* [Try it] Search the entries for lines with the string "icon" and say how many there are, giving only the number.

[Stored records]
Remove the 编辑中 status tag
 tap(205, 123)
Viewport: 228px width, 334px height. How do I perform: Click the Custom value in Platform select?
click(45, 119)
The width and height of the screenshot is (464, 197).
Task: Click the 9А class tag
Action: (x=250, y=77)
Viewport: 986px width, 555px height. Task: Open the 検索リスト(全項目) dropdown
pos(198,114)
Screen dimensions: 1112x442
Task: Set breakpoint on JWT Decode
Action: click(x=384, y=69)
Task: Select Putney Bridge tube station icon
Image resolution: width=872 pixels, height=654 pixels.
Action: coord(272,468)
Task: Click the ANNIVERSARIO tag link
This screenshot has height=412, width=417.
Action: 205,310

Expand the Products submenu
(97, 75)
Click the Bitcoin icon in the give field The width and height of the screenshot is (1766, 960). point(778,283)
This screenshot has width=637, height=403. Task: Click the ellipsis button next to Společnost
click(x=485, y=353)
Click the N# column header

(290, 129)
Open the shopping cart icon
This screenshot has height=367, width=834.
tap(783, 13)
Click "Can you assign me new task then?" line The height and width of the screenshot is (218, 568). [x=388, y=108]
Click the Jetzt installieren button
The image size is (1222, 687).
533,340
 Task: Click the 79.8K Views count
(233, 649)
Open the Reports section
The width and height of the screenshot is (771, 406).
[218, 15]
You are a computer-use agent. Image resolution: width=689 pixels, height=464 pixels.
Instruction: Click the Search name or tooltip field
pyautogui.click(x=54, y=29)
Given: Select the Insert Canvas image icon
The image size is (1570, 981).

* [Your response] 4